A briga parecia boa. Como as duas vidas aparentavam ser sensacionais, os dois Sócrates cobiçavam a primeira vaga, até para ver logo como era o tal mundo dos vivos. O Chefe acrescentou que quem fosse primeiro seria eternamente conhecido como um gênio do conhecimento. Já o último teria o calcanhar abençoado. O Criador finalizou: “Quem for agora, terá a honra de conviver com Platão e Aristóteles. O segundo marcará época ao lado de Casagrande e Zico”.

Foi aí que o Sócrates magrelo da barba preta levantou a mão e disse: “Eu vou depois”. O Poderoso olhou para o outro Sócrates, que consentiu, com sinal de positivo. O Chefe fez anotações na prancheta, se despediu e foi saindo.

O que iria nascer dali a pouco já estava ansioso pra conhecer o tal Platão. O que só iria depois dava uma risadinha marota de canto de boca. Sabia que o Corinthians só seria fundado em 1910.

# AMOSTRA DO MATERIAL

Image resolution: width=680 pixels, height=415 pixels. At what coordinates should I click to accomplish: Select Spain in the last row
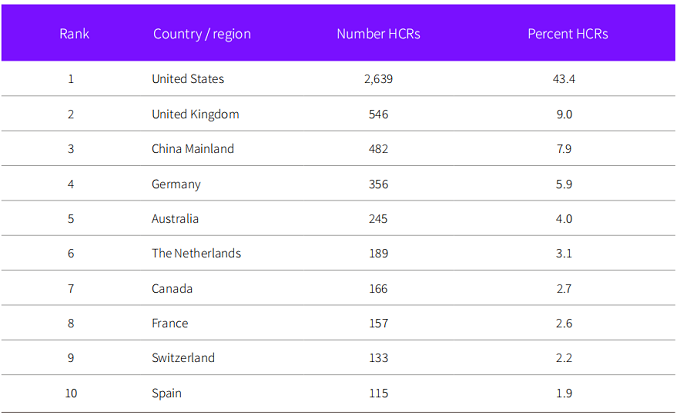tap(167, 394)
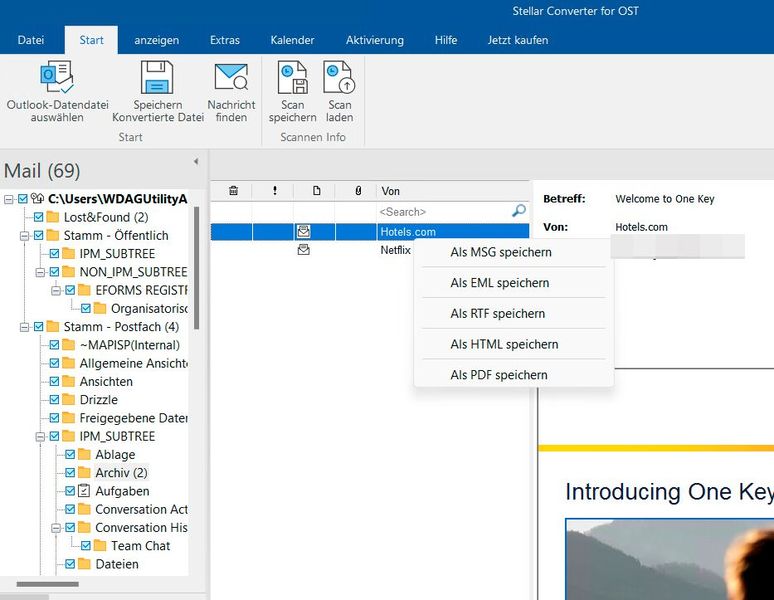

# DESCRIÇÃO DA TAREFA
Redigite sem mudar nada o trecho do texto sobre os dois Sócrates que começa nas palavras "O que iria nascer" e termina depois de "fundado em 1910.". Esse material não tem nada a ver com o texto sobre os dois Sócrates.

# RESPOSTA CORRETA
O que iria nascer dali a pouco já estava ansioso pra conhecer o tal Platão. O que só iria depois dava uma risadinha marota de canto de boca. Sabia que o Corinthians só seria fundado em 1910.